WHAT THE EXERCISE ASKS >>
Please output the listing exactly as it stands, but omit any images.

THE DATA >>
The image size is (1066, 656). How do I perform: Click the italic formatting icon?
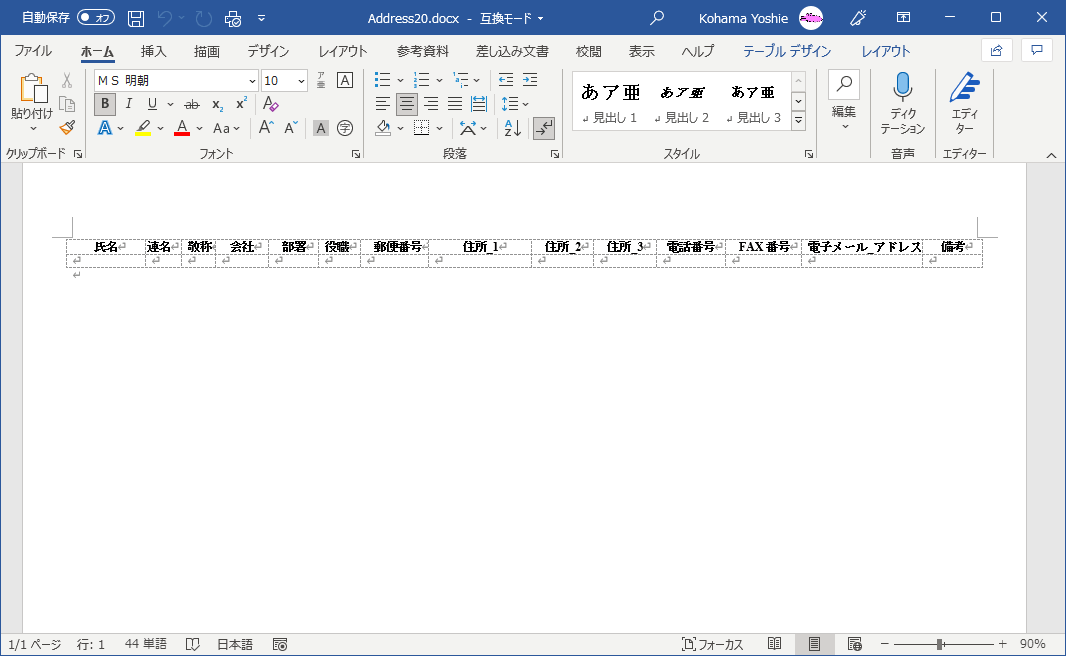click(x=129, y=104)
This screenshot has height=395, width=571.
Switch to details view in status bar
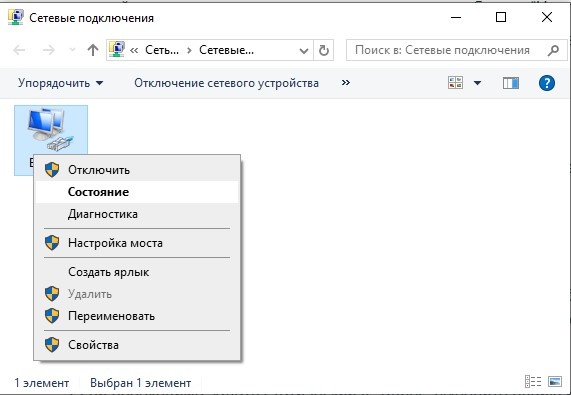(533, 381)
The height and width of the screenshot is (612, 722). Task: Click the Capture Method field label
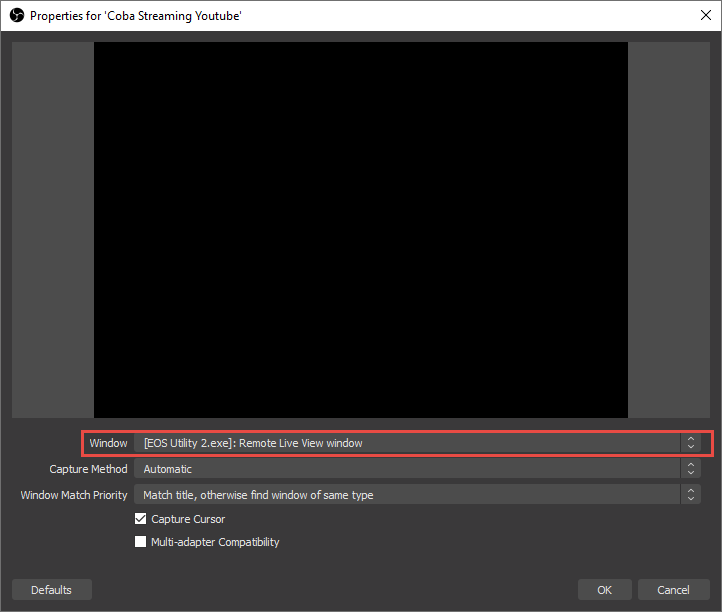click(89, 469)
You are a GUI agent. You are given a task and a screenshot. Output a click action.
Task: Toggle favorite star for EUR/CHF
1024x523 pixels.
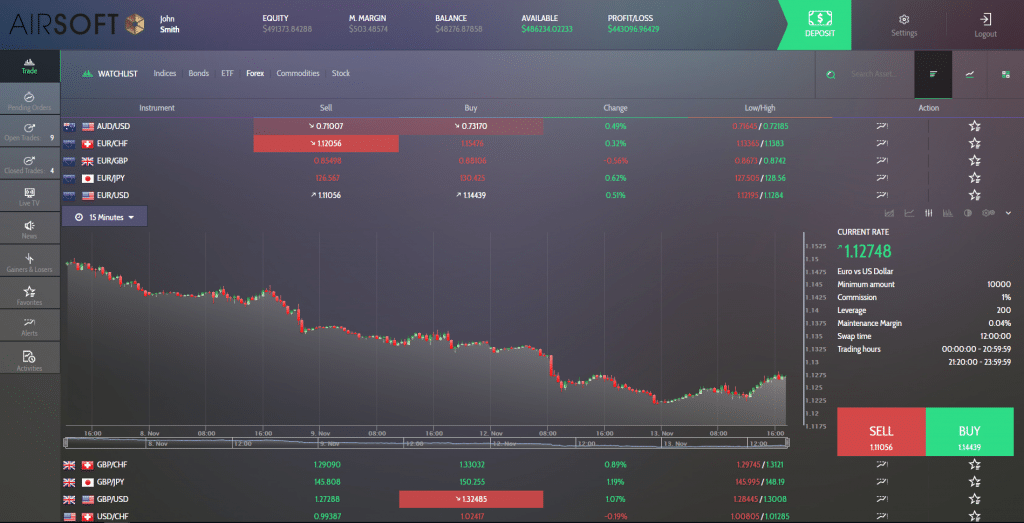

SOLUTION FOR THIS EXERCISE >>
The image size is (1066, 656). How do I perform: Click the italic formatting icon?
click(x=129, y=104)
This screenshot has height=395, width=571.
Switch to details view in status bar
(533, 381)
The height and width of the screenshot is (612, 722). Task: Click the Capture Method field label
click(89, 469)
You are a GUI agent. You are given a task and a screenshot. Output a click action.
Task: Toggle favorite star for EUR/CHF
1024x523 pixels.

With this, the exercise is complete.